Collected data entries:
== Segment start ==
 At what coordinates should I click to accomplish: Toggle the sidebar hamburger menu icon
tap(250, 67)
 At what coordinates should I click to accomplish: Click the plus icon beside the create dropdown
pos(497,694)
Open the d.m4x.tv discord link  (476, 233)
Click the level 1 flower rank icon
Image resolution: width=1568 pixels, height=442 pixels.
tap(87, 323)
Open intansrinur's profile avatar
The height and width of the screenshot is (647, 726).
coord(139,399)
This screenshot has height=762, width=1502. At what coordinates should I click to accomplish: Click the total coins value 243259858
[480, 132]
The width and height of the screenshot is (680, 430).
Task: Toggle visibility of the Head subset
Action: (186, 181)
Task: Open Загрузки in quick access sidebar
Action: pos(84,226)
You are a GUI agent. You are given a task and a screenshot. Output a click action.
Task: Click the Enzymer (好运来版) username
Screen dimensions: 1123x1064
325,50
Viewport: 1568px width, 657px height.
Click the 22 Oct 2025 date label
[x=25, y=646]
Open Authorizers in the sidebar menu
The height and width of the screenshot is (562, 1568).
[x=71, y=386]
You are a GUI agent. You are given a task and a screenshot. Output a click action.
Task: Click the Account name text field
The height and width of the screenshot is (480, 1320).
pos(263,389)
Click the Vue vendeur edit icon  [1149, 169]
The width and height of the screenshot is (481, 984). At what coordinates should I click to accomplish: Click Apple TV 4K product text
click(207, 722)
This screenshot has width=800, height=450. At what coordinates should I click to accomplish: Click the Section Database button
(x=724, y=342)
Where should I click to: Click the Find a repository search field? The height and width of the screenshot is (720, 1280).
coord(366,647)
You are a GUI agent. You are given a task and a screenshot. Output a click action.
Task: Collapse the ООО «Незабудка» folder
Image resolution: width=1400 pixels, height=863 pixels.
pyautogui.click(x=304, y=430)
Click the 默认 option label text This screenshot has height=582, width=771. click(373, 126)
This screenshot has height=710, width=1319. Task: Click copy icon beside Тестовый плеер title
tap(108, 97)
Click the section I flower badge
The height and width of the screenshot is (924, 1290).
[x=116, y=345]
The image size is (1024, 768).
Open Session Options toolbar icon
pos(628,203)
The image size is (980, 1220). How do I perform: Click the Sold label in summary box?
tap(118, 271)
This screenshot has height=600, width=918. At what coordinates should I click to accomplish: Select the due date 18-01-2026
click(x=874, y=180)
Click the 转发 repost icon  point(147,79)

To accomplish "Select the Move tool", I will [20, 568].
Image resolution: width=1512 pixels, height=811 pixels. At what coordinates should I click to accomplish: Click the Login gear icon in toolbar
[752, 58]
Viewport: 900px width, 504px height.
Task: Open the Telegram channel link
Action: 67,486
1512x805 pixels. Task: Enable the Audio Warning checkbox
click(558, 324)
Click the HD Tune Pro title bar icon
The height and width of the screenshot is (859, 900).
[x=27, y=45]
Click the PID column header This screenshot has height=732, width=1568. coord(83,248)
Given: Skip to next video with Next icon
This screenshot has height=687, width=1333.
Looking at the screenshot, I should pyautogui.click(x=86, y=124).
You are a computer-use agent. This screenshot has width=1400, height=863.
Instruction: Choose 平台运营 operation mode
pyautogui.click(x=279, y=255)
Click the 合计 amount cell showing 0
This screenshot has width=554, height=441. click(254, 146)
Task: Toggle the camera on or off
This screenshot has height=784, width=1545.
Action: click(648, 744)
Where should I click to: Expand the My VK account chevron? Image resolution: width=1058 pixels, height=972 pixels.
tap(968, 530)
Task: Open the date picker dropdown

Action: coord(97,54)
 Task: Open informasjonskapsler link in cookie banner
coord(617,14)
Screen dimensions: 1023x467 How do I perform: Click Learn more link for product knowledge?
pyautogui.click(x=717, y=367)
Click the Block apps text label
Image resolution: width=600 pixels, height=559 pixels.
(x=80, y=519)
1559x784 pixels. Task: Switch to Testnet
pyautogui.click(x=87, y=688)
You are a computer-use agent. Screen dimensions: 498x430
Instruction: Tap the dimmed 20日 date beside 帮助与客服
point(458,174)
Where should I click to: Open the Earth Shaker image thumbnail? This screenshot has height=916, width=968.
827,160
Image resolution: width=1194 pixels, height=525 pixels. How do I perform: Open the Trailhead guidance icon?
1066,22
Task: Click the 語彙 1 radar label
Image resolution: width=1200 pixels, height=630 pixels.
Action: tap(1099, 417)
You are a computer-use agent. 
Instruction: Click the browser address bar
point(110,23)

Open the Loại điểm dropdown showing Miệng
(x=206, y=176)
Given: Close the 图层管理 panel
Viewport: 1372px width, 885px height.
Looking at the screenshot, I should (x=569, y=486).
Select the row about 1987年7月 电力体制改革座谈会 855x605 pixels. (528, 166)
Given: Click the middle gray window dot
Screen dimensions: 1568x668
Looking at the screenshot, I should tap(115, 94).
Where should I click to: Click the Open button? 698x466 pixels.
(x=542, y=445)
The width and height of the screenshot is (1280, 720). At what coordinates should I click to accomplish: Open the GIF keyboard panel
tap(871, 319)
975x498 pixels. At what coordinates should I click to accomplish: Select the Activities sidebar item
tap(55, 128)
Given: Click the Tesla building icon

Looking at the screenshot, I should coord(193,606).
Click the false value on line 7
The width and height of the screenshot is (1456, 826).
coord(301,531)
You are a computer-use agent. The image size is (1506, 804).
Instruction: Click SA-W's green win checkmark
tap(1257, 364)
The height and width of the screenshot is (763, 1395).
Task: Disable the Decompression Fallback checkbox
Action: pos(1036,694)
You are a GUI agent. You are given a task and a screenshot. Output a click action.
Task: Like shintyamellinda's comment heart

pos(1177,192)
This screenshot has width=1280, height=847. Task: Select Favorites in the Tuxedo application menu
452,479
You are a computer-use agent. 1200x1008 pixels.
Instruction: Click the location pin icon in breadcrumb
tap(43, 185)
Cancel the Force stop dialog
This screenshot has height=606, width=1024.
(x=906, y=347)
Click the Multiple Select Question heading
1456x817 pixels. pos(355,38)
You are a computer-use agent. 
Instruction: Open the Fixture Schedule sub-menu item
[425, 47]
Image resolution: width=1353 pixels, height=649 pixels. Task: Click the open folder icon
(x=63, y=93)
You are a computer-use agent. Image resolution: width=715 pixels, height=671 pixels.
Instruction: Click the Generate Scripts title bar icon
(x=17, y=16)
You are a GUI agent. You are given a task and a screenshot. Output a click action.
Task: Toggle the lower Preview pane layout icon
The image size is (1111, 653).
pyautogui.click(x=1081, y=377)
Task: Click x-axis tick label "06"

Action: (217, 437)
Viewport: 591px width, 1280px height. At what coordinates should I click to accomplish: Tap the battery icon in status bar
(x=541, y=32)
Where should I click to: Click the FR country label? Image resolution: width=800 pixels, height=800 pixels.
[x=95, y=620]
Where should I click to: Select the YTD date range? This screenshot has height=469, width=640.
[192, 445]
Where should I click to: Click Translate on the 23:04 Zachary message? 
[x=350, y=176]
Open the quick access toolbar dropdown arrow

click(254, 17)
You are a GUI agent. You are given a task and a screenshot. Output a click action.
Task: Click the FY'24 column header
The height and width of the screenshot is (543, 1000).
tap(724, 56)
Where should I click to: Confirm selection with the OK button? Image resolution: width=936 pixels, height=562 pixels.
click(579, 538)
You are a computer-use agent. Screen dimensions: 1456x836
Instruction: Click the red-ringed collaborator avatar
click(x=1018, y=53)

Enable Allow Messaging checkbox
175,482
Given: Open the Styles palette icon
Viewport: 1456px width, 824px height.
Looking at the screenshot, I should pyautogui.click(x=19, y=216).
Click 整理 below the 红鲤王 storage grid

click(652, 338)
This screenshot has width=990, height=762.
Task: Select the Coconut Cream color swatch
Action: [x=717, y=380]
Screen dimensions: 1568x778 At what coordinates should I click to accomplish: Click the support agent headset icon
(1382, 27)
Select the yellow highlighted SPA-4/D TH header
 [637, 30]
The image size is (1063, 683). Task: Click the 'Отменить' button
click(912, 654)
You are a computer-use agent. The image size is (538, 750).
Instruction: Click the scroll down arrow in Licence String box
== Segment end ==
Task objective:
Tally the lines of the records above that contain the word "flower". Give only the total.

Written solution:
2